# MATERIAL FOR THIS EXERCISE:
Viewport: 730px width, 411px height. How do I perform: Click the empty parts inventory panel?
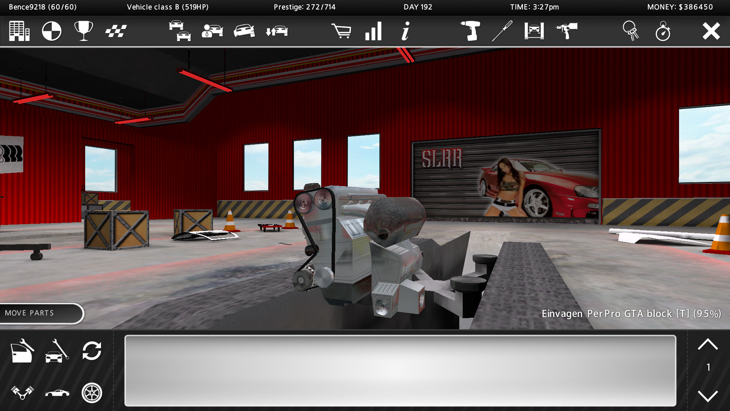point(400,370)
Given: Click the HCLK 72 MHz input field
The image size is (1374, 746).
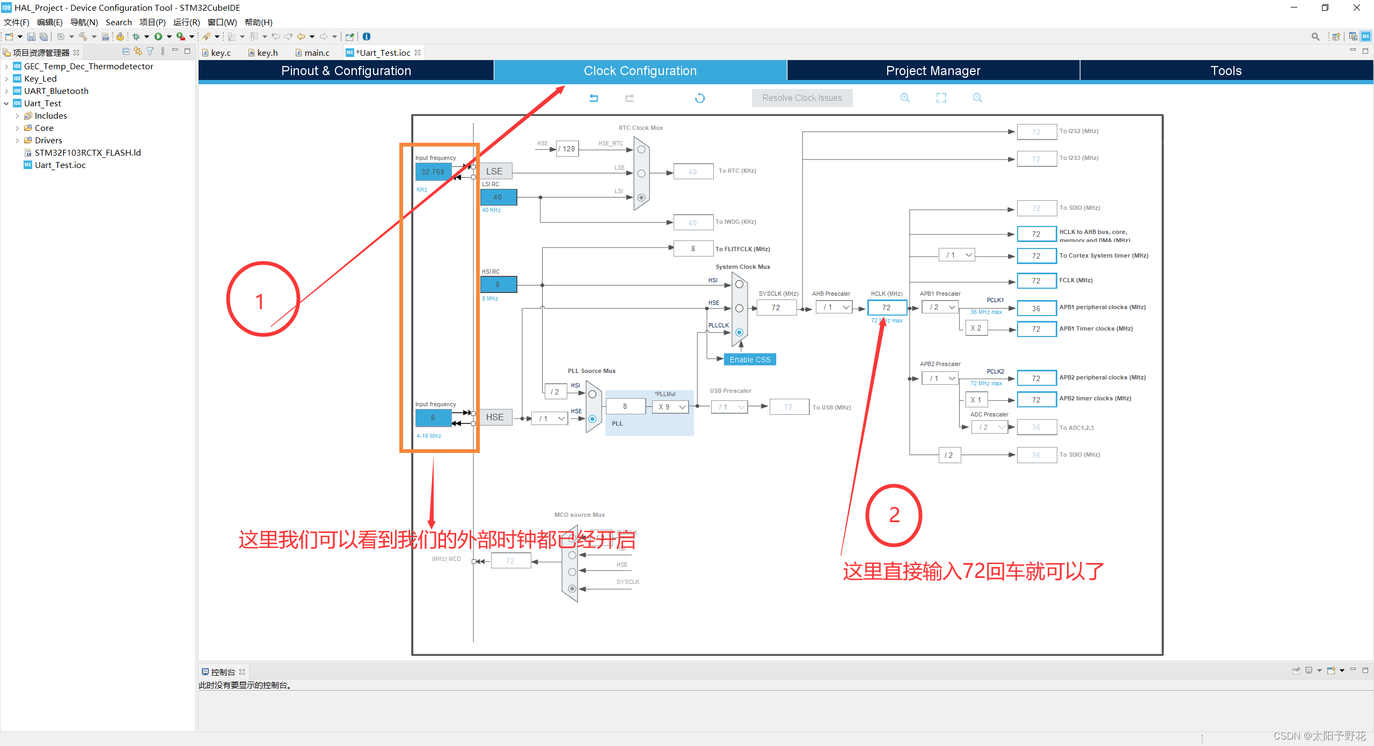Looking at the screenshot, I should pos(887,308).
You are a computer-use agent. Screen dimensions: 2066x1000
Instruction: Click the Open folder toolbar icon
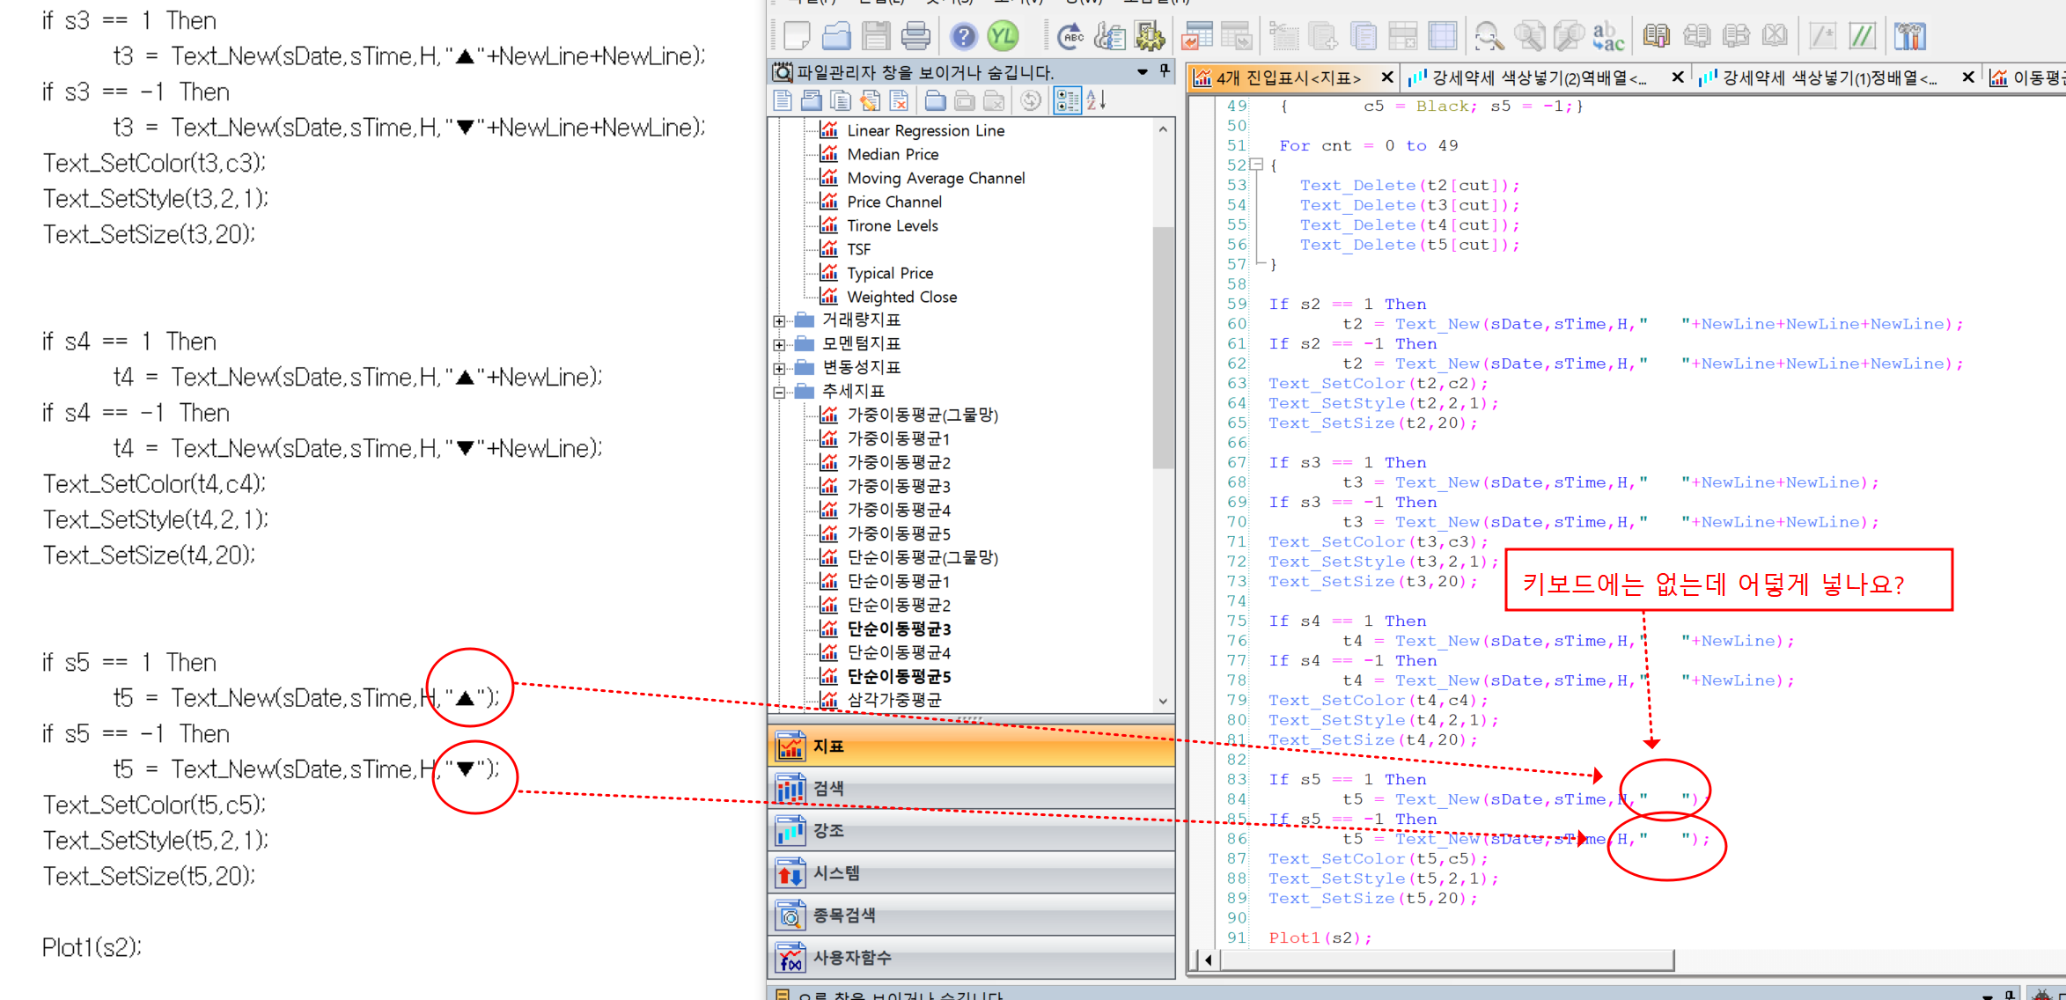tap(835, 36)
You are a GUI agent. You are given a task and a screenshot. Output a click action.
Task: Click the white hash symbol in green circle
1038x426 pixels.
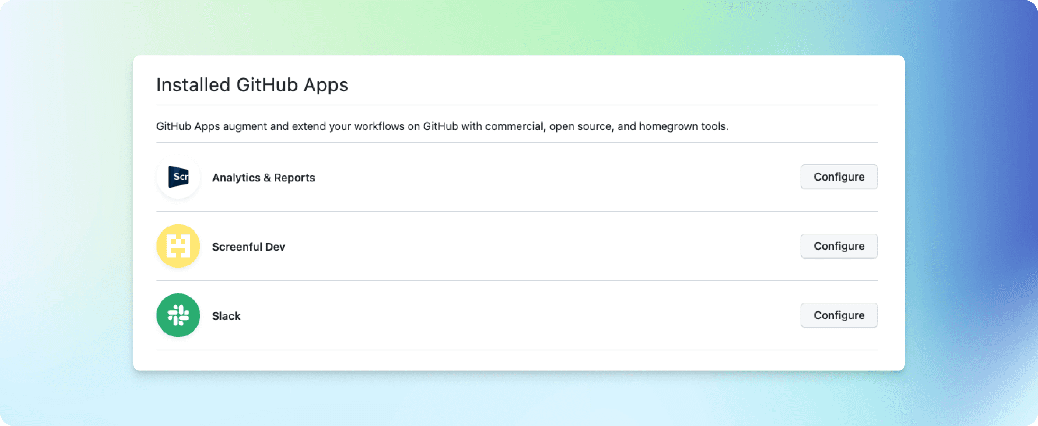coord(178,315)
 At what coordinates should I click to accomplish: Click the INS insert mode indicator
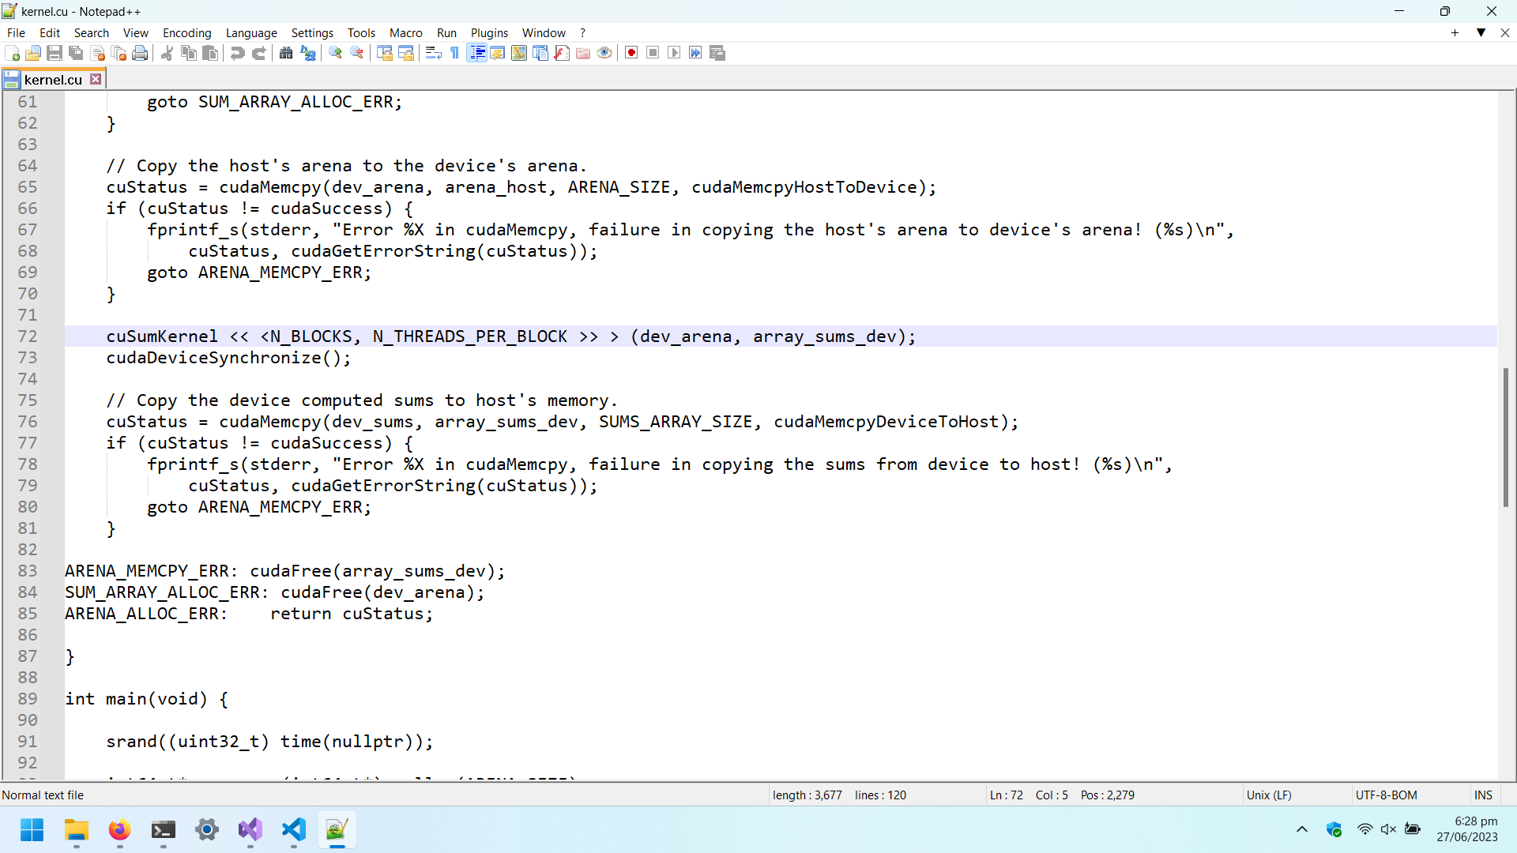click(x=1483, y=795)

# ABOUT THIS TASK:
The expected result is every record above, word for word, with no pictures in it.

# RESULT OF THIS TASK:
Viewport: 730px width, 411px height. How do I perform: Click the empty parts inventory panel?
point(400,370)
Given: Click the HCLK 72 MHz input field
The image size is (1374, 746).
Looking at the screenshot, I should pos(887,308).
You are a computer-use agent. Screen dimensions: 2066x1000
Instruction: Click the Open folder toolbar icon
tap(835, 36)
You are a GUI agent. You are given a task and a screenshot. Output a click action.
Task: Click the white hash symbol in green circle
1038x426 pixels.
coord(178,315)
 At what coordinates should I click to accomplish: Click the INS insert mode indicator
click(x=1483, y=795)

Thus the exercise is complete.